Australia out of step with Pope's climate action mission

  • 27 January 2015

It is no coincidence that Pope Francis chose to visit the Philippines before he releases his encyclical on the environment, and that he made a point of visiting Tacloban in particular.

The people of the Philippines are 'at the doorstep of all major threat of climate change', as they describe it. Tacloban City in particular is, of course, ground zero for super typhoon Haiyan (pictured), an iconic victim of the worst that global warming can do to vulnerable populations. 

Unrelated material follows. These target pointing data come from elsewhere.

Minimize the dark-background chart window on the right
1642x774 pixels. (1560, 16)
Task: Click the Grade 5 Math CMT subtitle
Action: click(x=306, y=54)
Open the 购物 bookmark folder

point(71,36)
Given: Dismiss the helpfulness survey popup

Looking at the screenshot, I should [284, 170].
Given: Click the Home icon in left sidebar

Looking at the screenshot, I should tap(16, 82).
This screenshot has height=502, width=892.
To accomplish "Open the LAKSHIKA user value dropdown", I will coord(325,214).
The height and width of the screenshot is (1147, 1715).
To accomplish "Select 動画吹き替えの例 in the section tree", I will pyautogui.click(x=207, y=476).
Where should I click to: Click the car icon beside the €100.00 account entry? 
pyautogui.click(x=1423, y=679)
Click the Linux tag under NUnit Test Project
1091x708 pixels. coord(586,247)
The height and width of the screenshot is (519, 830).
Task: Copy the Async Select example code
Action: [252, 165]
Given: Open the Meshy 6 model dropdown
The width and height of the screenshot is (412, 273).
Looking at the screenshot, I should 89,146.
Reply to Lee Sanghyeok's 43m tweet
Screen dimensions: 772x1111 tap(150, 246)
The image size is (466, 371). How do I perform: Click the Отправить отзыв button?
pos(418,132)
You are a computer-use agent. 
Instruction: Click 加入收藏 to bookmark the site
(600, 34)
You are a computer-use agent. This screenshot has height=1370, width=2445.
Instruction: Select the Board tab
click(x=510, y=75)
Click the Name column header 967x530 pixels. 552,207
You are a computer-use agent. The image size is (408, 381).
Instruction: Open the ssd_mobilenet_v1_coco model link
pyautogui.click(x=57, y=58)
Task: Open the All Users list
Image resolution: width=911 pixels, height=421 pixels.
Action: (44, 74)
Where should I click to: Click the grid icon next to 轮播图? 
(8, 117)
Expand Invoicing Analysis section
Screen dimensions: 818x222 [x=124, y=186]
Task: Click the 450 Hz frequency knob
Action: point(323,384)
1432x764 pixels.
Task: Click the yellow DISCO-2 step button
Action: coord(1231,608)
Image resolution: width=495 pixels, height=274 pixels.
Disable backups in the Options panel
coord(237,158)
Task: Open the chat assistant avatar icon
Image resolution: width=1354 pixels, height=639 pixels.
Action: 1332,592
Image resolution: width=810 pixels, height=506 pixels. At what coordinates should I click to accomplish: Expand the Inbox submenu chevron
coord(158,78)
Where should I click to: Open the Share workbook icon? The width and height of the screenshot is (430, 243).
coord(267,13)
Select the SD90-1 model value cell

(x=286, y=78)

The visit became the occasion on which the Catholic Bishops’ Conference and civil society organisations in the Philippines handed the Pope a letter about the urgent need for climate action. 

There’s a palpable authenticity about their cries for justice. When Bishops and civil society in the Philippines call for 'the transformation of energy systems away from fossil fuels', it is all the more powerful because they know personally the 'catastrophic misery' caused by Haiyan. 

No doubt Pope Francis is predisposed to listening to their perspective. We know he is committed to listening to Catholic Bishops’ Conferences, and he is particularly interested in voices from the Global South.

It is most interesting that the Filipino Bishops call for, among other things, 'an end to investments in fossil fuel and ecologically-destructive projects’. This is the first time a national Catholic Bishops’ Conference has come out fully behind the message that 'if it’s wrong to wreck the planet, then it’s wrong to profit from that wreckage', as US environmentalist Bill McKibben famously put it. 

In a move that may further unsettle mining companies beset by rapidly-falling coal prices, the Bishops and civil society quote from a recent study published in the journal Nature. The study showed that '82 per cent of coal should be classified as un-burnable reserves', even if carbon capture and storage is widely deployed. 

That large proportions of the world’s coal, oil and gas are 'un-burnable' was first identified by the Carbon Tracker Initiative. CTI calculated the 'carbon budget' humanity now has left before going over the internationally agreed guardrail of 2°C warming. The amount is so limited, that the vast majority of it has to stay in the ground. 

The Catholic Bishops and civil society in the Philippines go so far as to say, 'Investing in fossil fuel companies and in eco-destructive projects is synonymous with supporting the destruction of our future.' Their message resonates strongly with that of the global 'Divest the Vatican' campaign.